- [Task to complete] Go to the line that contains "Toggle bold formatting in the editor toolbar" in the records below and repeat it, and each line after it, exactly through the end, omitting pictures.

- [Information]
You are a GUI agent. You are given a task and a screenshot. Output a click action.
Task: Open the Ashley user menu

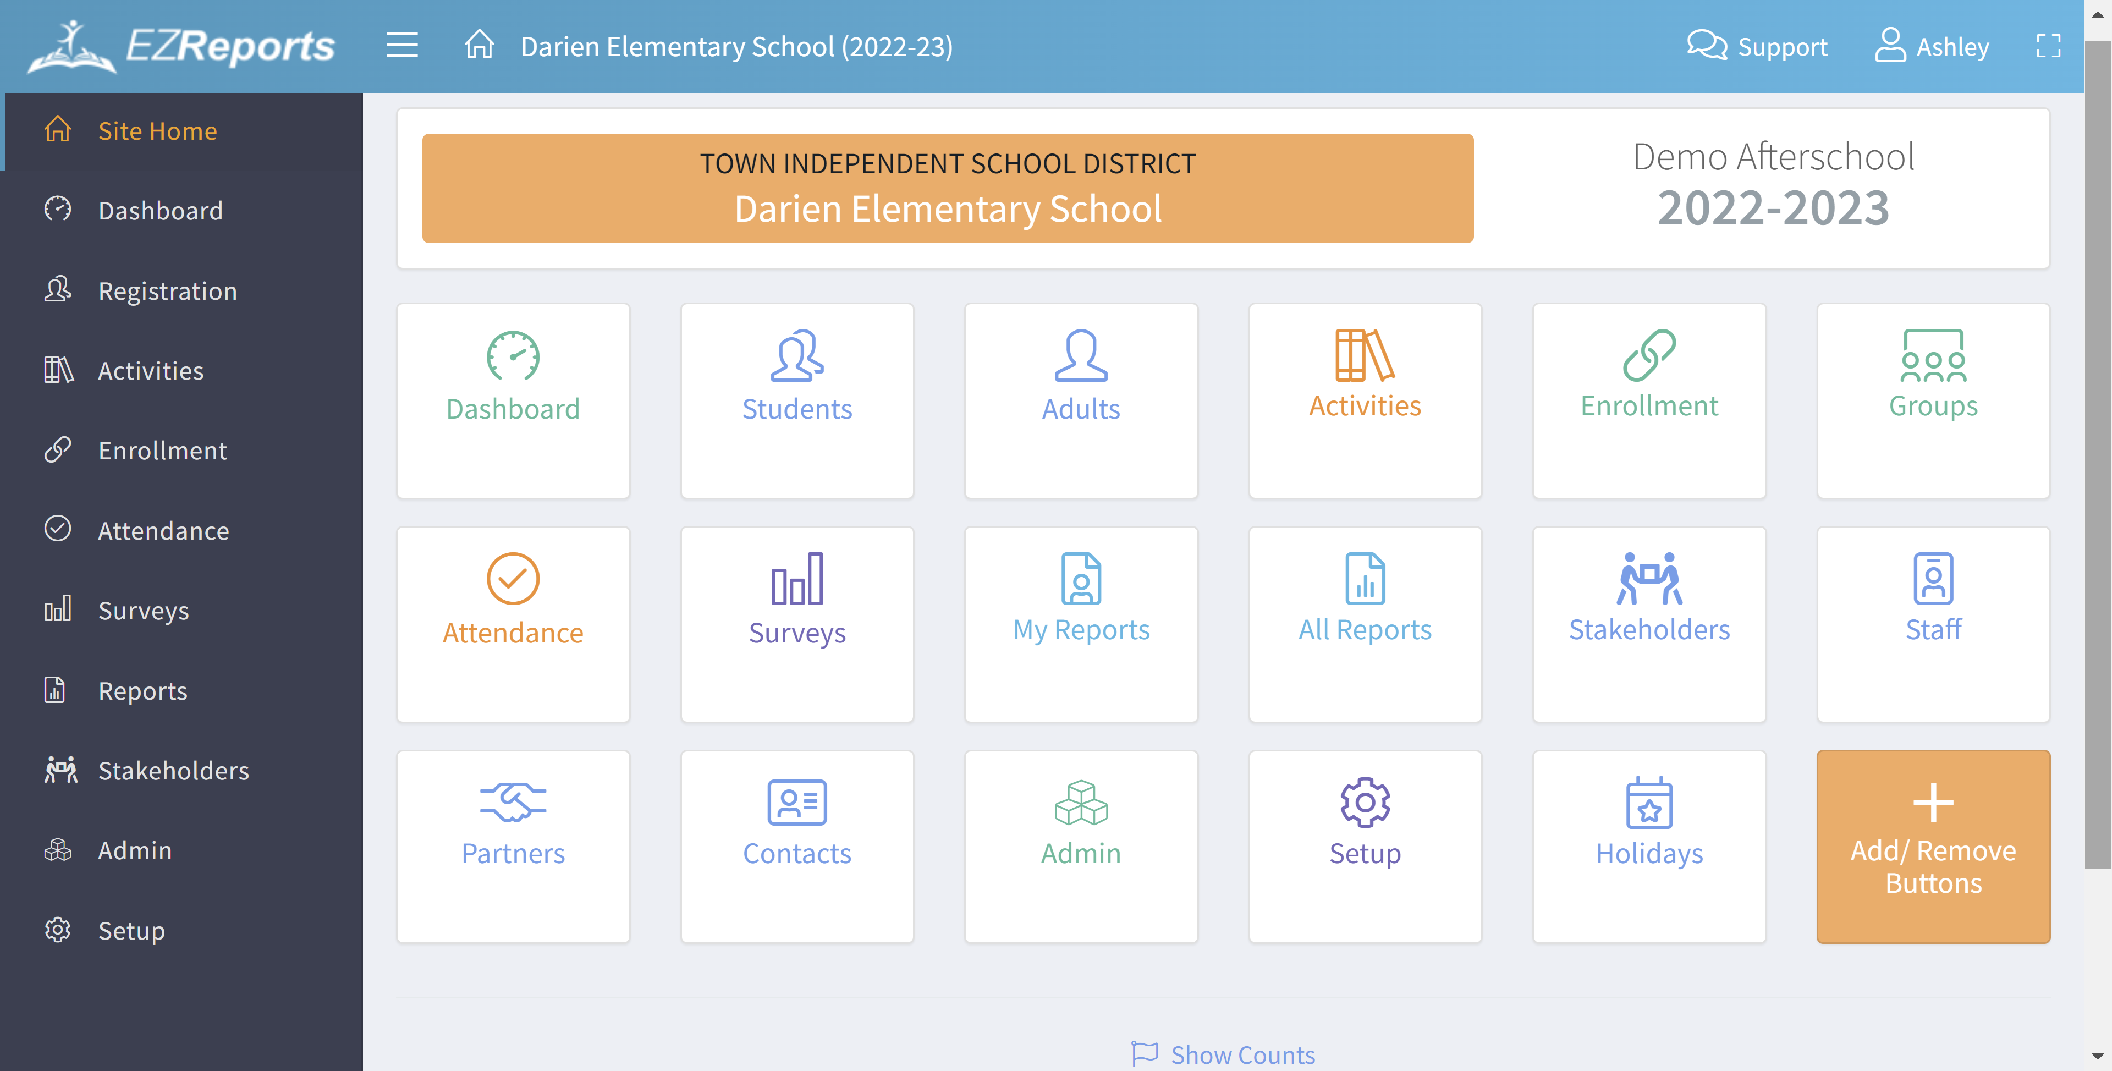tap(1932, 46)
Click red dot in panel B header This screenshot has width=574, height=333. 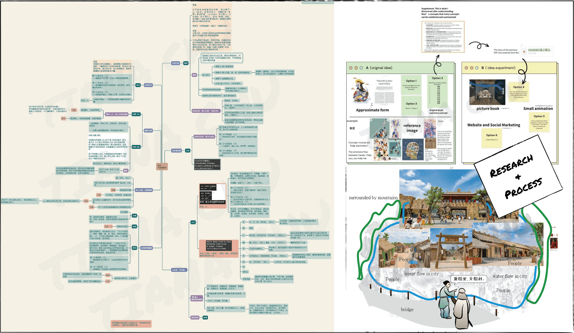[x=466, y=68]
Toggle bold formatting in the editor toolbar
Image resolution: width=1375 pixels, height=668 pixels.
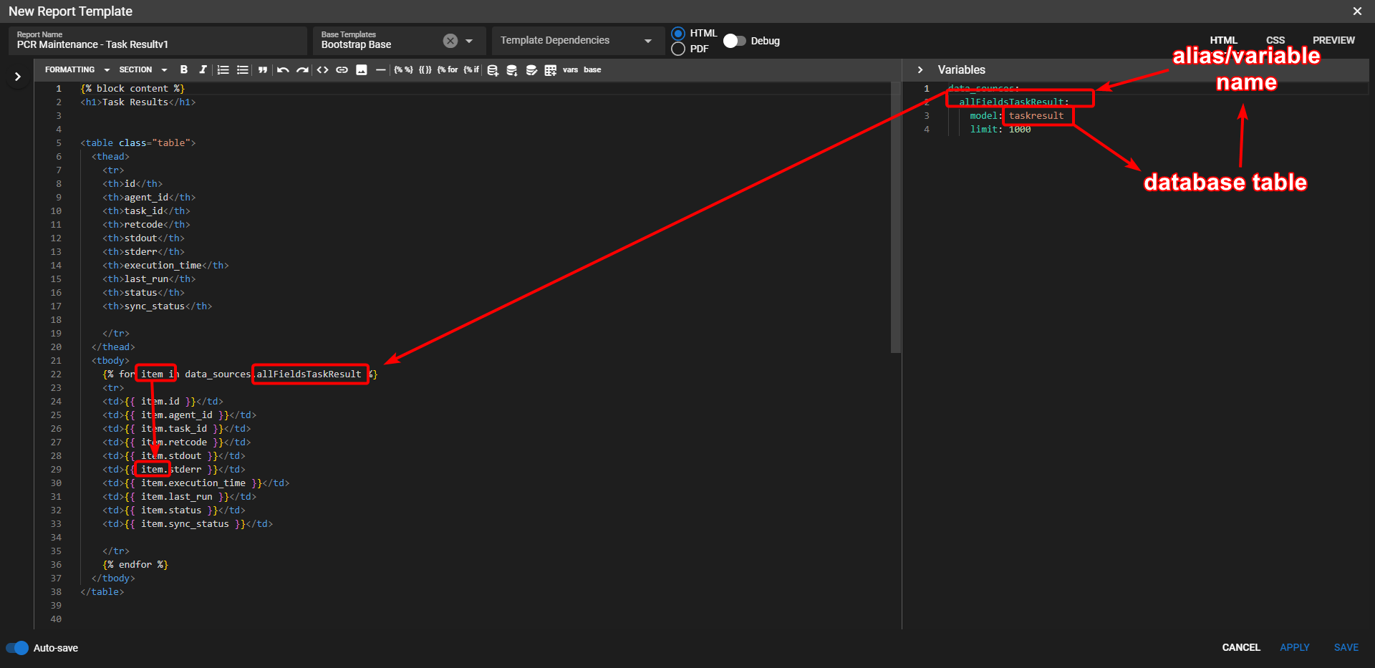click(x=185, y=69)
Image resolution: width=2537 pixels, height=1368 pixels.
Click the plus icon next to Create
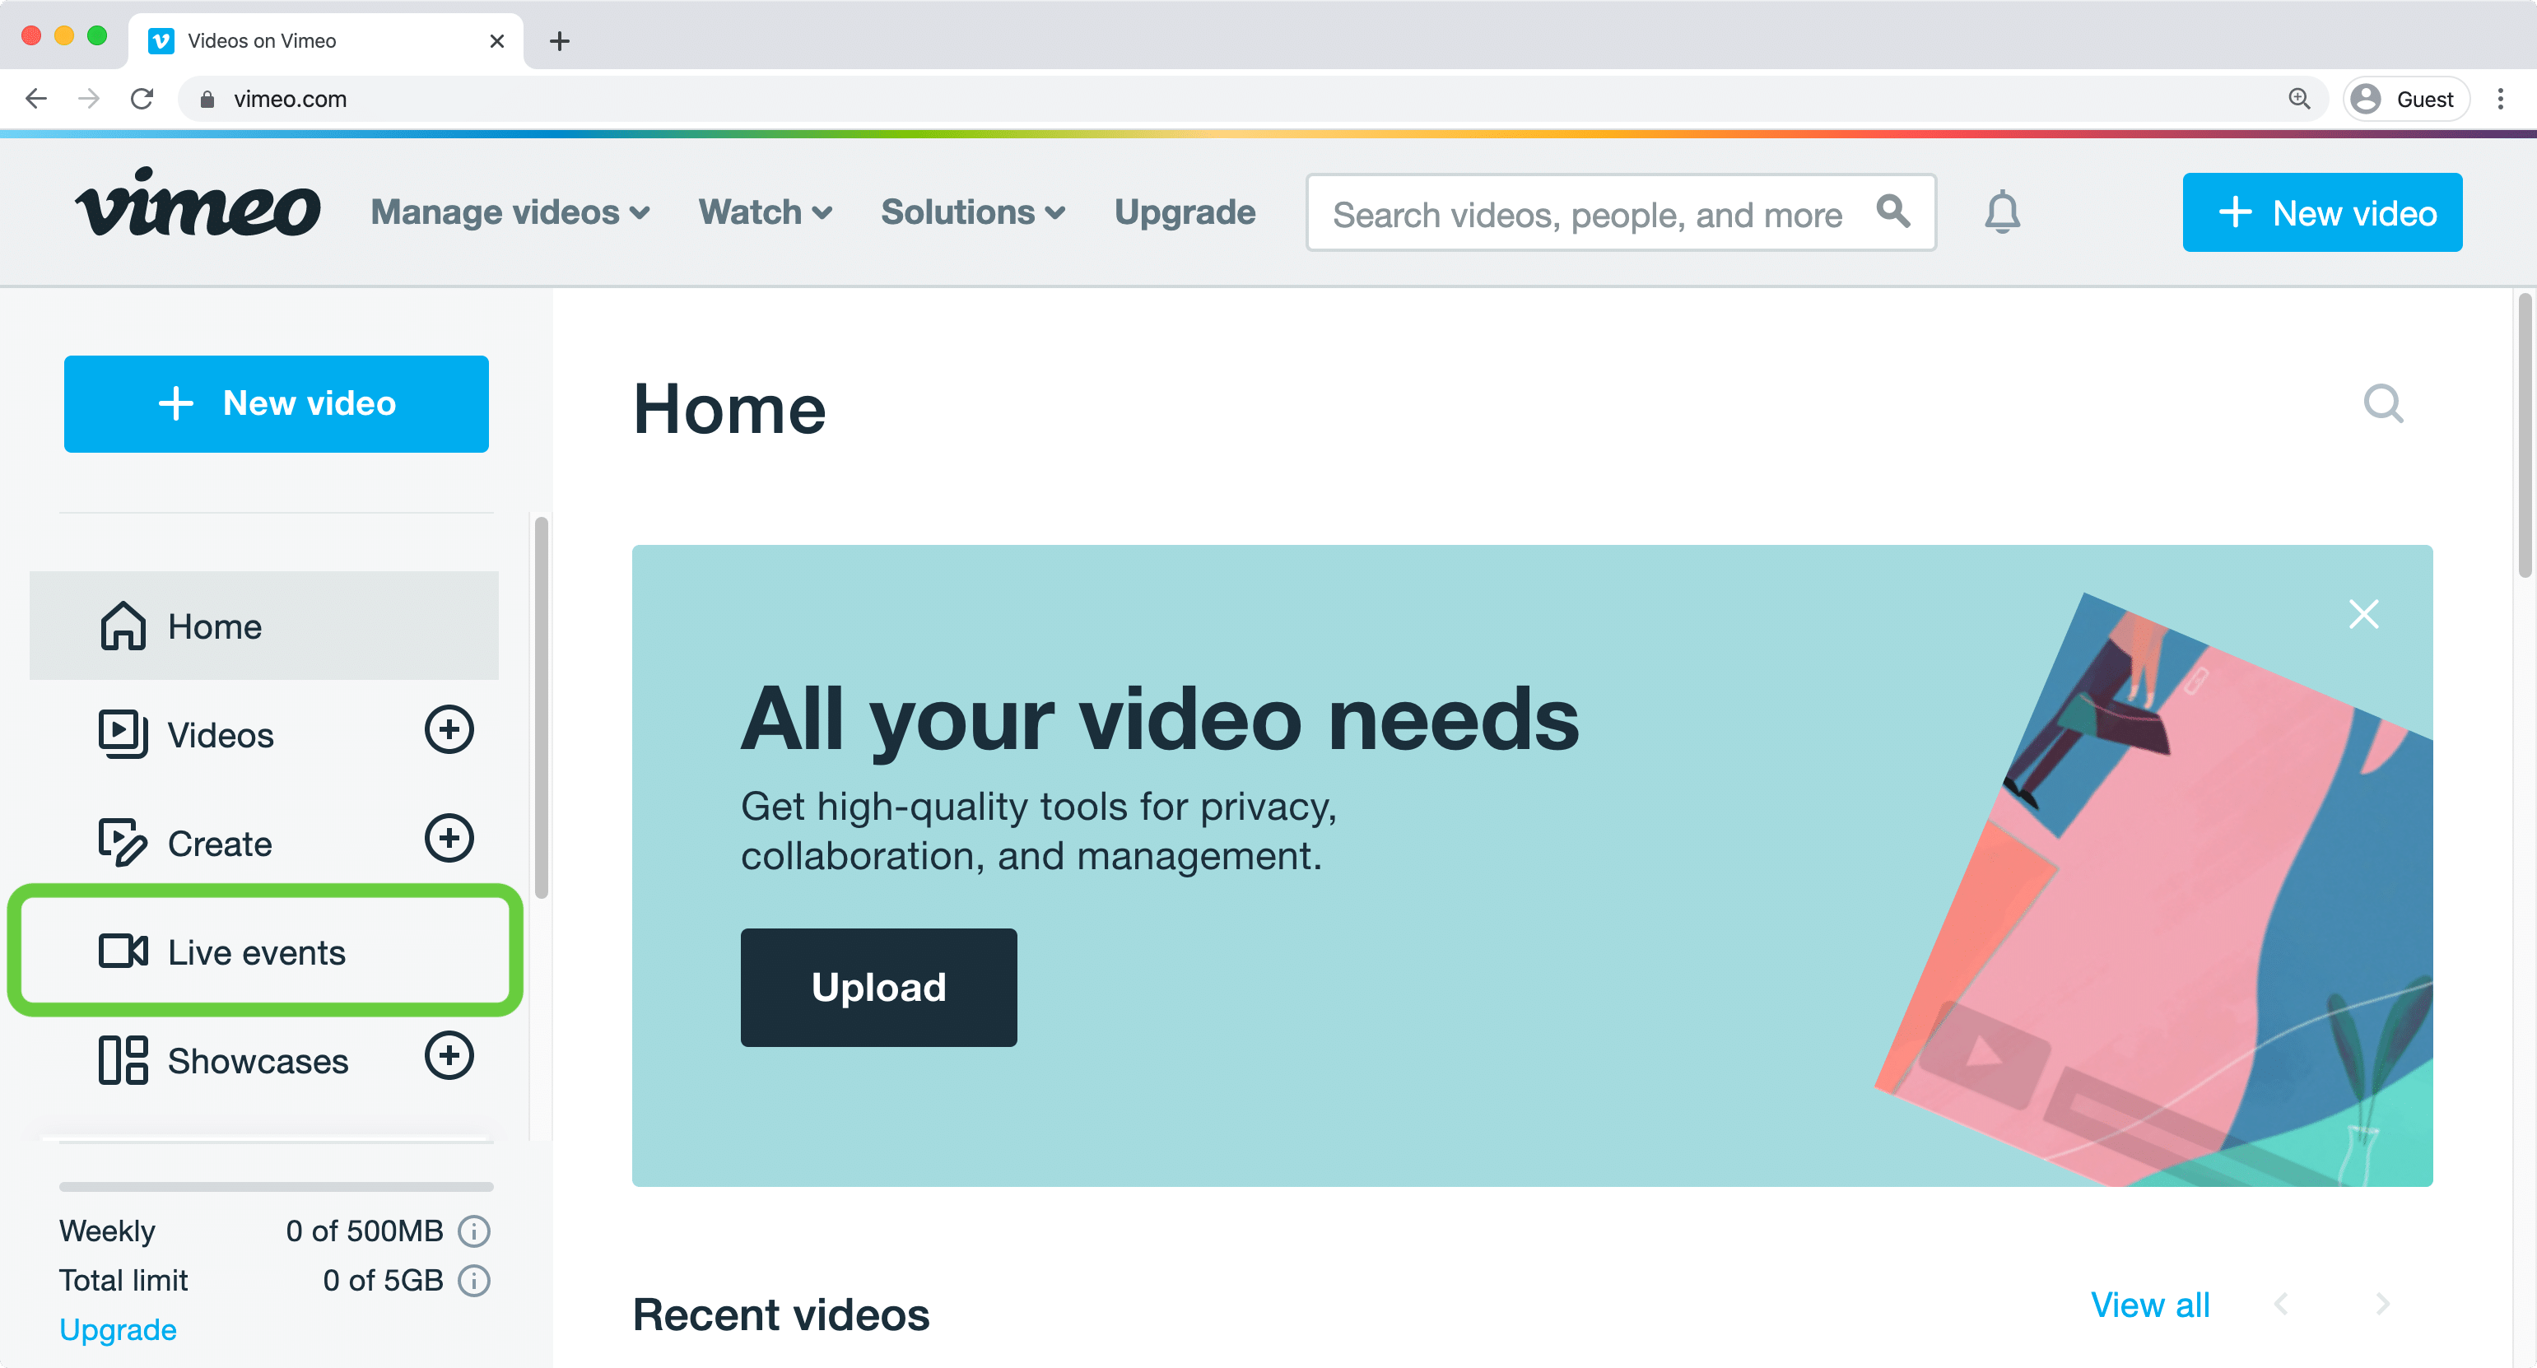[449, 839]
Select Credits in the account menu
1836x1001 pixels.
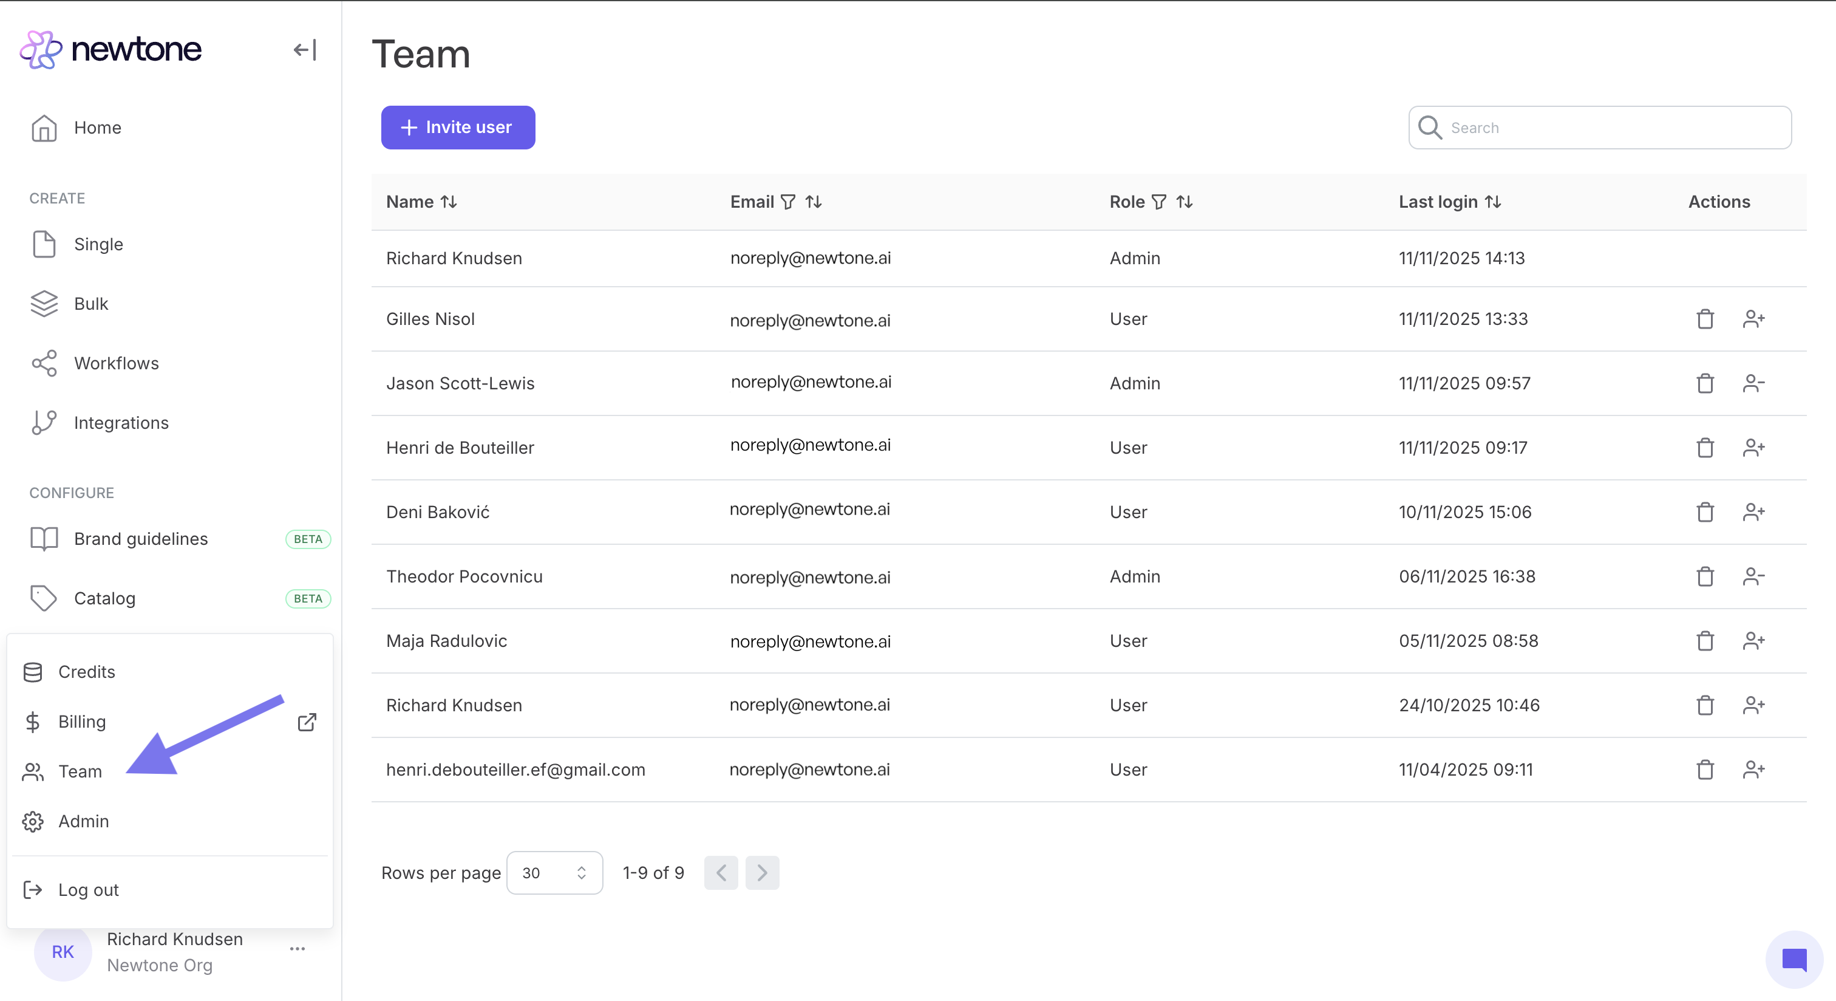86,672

- [Exercise answer]
Toggle bold formatting in the editor toolbar
Image resolution: width=1375 pixels, height=668 pixels.
click(x=185, y=69)
Image resolution: width=2537 pixels, height=1368 pixels.
Click the plus icon next to Create
[449, 839]
Select Credits in the account menu
1836x1001 pixels.
86,672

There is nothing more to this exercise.